▶ _Selected passage_
┌──

Opens with a bright bergamot-cardamom pop that fades quickly, handing things off to the real star: a creamy, almost edible sandalwood anchored by tonka bean and vanilla. The heart is smooth and warm rather than sharp or resinous — cedarwood adds quiet structure without competing. Dry-down is where it earns its keep, settling into a low, skin-close amber-musk base with soft sillage that lasts for hours without announcing itself to the room. — Best worn fall through winter by anyone who wants a polished, wearable woody-gourmand with no rough edges.
Bergamot and lemon open with a clean, slightly tart brightness that burns off quickly, making way for a neroli-jasmine heart that reads more quietly elegant than overtly floral — soft rather than heady. Sandalwood anchors the dry-down alongside warm amber and musk, pulling the whole thing toward a smooth, skin-close finish with moderate sillage and no sharp edges. Projection stays polite throughout; this is a fragrance that stays near the wearer rather than announcing a room — ideal for warm-weather office wear or relaxed daytime outings for men who favor understated refinement over statement.
How they overlap
Original Santal and Royal Mayfair share 4 notes (bergamot, sandalwood, musk, amber). The same note name doesn't always mean the same scent — different houses use different vanillas, different woods, different musks — but a multi-note shared spine usually does indicate genuinely-comparable wear character. The remaining notes (4 unique to Original Santal, 3 unique to Royal Mayfair) are where the divergence happens.
The buying decision
Royal Mayfair is the cheaper original at $380 compared to $385 for Original Santal — about 1% less. Original Santal is built for fall/winter; Royal Mayfair for spring/summer/fall. Pick by when you'd actually wear it.

└──

▶ _Exercise requirements_
Decide whether each statement agrees with the fragrance comparison above, answering yes or no and quoting the words of the comparison that settle it: (a) Royal Mayfair costs less than Original Santal. (b) Original Santal and Royal Mayfair have five notes in common. (c) Original Santal is built for spring and summer.

▶ _Stored rows_
┌──

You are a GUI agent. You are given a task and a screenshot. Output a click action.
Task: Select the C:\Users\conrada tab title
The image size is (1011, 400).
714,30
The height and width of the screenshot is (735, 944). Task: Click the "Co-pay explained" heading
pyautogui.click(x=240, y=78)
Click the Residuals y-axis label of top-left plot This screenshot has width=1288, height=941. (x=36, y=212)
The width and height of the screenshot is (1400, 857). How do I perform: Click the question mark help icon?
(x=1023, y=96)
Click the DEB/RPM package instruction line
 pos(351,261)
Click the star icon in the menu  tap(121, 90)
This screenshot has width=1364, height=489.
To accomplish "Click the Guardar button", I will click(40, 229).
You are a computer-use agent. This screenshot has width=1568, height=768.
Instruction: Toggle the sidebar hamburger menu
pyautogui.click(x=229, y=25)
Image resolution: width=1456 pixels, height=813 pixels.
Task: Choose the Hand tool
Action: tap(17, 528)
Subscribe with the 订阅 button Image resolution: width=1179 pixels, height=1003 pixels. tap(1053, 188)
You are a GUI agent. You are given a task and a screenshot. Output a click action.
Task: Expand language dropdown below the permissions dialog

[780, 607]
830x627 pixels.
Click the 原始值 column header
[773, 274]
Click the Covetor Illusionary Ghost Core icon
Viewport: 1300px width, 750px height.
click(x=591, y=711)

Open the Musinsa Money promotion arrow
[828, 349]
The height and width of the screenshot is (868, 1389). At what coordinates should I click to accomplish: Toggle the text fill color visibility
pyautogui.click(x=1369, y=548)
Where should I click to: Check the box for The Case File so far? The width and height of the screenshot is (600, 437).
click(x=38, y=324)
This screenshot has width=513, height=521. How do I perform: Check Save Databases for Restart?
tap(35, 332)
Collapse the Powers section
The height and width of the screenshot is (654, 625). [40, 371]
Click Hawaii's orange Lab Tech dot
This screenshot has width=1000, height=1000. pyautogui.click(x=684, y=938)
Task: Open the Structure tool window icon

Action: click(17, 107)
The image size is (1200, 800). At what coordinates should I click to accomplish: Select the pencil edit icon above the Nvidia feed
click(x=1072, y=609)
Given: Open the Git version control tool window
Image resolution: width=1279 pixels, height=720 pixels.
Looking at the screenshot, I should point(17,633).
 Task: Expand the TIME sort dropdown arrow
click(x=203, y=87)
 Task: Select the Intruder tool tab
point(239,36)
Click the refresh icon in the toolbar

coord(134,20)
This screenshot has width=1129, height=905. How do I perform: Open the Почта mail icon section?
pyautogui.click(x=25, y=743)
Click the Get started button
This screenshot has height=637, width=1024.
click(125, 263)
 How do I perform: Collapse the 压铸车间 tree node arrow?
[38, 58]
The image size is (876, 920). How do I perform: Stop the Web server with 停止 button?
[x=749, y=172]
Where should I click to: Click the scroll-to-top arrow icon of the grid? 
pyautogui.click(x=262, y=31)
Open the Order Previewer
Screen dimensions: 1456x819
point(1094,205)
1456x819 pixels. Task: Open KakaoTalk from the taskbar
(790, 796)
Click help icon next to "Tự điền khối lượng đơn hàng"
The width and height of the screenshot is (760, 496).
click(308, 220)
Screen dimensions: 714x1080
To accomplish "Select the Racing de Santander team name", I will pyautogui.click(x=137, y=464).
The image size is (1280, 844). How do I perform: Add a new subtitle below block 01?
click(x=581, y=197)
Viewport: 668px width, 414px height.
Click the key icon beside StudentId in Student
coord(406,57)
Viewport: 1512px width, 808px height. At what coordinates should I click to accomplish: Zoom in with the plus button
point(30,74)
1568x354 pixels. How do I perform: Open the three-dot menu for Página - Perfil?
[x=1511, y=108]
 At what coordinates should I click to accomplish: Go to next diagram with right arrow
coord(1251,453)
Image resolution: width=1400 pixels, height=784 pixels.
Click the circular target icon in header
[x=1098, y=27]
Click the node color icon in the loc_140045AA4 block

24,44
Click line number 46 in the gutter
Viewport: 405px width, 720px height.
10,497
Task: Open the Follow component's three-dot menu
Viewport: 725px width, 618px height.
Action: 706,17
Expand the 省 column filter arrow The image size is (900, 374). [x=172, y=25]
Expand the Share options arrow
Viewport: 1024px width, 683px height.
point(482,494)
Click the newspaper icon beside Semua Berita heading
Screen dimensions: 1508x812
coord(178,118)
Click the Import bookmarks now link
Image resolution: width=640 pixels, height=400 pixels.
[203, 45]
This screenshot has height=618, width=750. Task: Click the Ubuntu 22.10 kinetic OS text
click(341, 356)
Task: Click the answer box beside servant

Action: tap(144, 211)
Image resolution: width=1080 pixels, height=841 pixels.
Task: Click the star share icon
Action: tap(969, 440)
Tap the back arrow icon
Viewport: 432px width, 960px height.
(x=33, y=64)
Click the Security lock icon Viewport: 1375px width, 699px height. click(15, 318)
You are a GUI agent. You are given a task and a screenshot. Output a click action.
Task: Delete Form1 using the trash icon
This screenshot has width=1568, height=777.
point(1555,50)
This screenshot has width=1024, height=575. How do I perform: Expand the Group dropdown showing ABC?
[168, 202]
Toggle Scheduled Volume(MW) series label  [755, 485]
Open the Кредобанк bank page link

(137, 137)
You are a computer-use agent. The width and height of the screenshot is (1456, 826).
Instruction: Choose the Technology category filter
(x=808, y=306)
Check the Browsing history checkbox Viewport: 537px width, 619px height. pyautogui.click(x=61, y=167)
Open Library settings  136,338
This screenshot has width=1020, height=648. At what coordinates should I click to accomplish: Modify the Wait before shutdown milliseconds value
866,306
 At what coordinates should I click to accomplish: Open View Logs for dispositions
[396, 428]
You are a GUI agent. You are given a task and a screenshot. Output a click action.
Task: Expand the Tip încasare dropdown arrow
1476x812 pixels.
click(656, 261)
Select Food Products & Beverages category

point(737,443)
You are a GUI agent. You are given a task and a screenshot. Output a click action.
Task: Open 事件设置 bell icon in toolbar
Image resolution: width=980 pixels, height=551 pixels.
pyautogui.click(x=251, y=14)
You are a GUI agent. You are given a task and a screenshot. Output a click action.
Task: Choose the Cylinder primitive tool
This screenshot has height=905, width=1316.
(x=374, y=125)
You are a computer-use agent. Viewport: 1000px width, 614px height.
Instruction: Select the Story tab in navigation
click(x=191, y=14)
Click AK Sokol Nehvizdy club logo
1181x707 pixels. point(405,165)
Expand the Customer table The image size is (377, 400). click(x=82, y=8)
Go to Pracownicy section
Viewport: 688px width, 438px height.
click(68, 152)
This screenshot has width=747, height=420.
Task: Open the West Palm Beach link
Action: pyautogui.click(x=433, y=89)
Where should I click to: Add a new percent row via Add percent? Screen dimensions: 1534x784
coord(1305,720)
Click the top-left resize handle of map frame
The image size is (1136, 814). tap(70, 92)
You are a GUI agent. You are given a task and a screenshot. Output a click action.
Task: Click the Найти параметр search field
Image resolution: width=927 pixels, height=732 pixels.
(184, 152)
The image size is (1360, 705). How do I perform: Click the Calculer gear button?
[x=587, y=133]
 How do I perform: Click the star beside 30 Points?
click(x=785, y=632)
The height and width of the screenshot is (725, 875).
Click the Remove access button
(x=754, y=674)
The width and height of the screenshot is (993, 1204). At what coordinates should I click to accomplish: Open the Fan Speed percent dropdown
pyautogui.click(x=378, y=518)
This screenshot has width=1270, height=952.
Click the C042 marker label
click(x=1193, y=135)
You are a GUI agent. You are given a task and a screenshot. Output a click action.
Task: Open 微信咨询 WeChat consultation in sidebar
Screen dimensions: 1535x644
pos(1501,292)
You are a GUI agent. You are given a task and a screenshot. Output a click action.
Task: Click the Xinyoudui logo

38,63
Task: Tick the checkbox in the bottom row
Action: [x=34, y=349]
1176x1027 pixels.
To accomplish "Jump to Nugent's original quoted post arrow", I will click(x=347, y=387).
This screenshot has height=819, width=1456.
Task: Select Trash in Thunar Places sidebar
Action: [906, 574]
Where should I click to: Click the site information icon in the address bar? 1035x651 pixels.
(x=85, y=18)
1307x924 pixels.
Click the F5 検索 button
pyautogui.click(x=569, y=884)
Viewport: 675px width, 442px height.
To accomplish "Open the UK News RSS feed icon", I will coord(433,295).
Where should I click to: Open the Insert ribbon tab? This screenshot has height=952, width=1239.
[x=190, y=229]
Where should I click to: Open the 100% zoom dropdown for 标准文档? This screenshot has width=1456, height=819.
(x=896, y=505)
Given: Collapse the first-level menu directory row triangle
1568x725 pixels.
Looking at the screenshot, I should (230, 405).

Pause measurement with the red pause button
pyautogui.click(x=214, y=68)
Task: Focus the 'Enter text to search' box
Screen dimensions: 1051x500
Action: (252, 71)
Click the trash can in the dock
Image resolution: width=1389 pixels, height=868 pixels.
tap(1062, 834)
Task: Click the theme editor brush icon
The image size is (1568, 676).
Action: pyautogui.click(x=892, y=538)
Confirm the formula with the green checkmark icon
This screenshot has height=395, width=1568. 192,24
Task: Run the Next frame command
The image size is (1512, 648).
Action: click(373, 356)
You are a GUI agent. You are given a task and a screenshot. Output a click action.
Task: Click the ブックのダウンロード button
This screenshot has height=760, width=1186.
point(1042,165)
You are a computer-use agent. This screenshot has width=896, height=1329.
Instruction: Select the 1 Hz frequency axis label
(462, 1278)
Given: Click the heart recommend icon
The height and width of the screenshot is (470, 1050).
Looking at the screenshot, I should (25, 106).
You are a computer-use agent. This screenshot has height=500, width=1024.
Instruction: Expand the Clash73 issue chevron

└──

▶ _Solution for this task_
(a) Yes: "Royal Mayfair is the cheaper original at $380 compared to $385 for Original Santal"
(b) No: "Original Santal and Royal Mayfair share 4 notes"
(c) No: "Original Santal is built for fall/winter"